Aversa

Il gotha forzista vorrebbe Elia Barbato futuro sindaco

Elia BarbatoAVERSA. Il nuovo anno è cominciato per tutti ed anche per la politica aversana che, malgrado tutto, sta vivendo uno dei “periodi d’oro” di sempre.

Si agitano all’interno della maggioranza nuove forze, nuove anime pensanti, e qualche volta meno pensanti, che di fatto, con il senso del fare e del non fare, regolano la vita amministrativa della città. Proviamo ad immaginare, come un oroscopo di inizio d’anno, quello che accadrà nei prossimi mesi. Sembra, infatti, che l’autosospensione del sindaco Ciaramella dal suo partito, Forza Italia, e la conseguente richiesta ad horas della “testa” del segretario politico azzurro, Nicola Golia, abbia causato le ire incondizionate del gotha forzista. Ne è esempio lampante la lettera a firma del consigliere regionale Peppe Sagliocco, critica nei confronti del Ciaramella cittadino. Sembrerebbe che il fucinatore del gruppo maggioritario in consiglio sia Elia Barbato, pronto, con la benedizione di Golia, a diventare il prossimo sindaco di Aversa. Tale piano strategico vedrebbe l’appoggio esterno di una vecchia volpe della politica, Armando Lama, e la “benedizione suprema” del senatore Pasquale Giuliano. Insomma, i quattro moschettieri, Lama-Sagliocco-Golia-Giuliano sarebbero pronti, tutto entro la fine di aprile, a sfiduciare il primo cittadino con l’apporto dell’opposizione nelle figure dei due consiglieri in quota Udeur-Nuovo Sud, Imma Lama (figlia di Armando) e Paolo Santulli.

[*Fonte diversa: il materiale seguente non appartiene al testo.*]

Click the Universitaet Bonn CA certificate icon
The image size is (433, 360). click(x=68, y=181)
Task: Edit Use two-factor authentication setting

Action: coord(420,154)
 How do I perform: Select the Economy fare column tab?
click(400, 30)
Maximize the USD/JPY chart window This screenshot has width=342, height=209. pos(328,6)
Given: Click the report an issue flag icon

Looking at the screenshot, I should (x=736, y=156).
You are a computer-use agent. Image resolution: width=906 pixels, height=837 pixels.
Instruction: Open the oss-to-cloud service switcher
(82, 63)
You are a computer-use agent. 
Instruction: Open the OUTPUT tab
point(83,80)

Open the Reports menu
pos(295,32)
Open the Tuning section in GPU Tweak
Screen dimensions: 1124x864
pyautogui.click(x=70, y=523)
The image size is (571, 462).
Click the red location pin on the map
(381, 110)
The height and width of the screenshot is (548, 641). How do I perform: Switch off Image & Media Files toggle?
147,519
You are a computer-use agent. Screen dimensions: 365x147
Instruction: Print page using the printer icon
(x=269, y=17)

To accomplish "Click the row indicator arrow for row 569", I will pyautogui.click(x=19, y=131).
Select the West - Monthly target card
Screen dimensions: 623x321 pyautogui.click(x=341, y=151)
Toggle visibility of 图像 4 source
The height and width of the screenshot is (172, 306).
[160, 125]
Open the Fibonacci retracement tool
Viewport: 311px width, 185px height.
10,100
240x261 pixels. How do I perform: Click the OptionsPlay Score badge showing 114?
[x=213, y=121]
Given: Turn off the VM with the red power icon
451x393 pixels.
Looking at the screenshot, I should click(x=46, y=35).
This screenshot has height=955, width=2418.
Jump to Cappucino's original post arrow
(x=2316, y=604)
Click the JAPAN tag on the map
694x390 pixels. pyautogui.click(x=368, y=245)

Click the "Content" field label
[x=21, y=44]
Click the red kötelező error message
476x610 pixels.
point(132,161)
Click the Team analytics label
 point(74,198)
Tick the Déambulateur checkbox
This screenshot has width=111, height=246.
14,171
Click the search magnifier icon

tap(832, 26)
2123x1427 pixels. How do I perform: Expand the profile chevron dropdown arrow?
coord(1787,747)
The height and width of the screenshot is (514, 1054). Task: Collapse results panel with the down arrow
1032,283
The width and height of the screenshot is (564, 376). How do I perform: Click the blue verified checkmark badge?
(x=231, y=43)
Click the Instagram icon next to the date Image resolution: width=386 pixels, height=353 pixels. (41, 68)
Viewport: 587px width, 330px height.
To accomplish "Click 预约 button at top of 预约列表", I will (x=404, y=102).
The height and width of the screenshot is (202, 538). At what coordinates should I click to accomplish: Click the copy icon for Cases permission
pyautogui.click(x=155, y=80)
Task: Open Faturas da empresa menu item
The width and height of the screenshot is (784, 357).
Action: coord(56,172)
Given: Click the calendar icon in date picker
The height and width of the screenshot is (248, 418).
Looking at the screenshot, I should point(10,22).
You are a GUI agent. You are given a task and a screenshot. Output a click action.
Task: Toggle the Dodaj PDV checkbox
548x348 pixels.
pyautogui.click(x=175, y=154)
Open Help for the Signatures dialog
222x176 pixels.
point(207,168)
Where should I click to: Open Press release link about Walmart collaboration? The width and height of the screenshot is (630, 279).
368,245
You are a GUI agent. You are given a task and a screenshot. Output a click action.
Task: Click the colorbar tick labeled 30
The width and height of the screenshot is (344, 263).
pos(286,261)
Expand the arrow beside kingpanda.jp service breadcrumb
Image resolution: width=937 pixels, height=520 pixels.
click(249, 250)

La sinistra “nicchia” in attesa di ricompattarsi ed assumere nuova linfa vitale, ed un tragico dato appare chiaro: molti neo eletti hanno percepito fin troppo bene la delicata situazione politica cercando, oggi più che mai, l’opportunismo personalizzante. In altre parole sembra andar di moda il tiro al rialzo. “Più peso ho…più richieste posso fare”. Ma una domanda è di rito: quanto ancora Ciaramella potrà essere ostaggio prediletto dei partiti?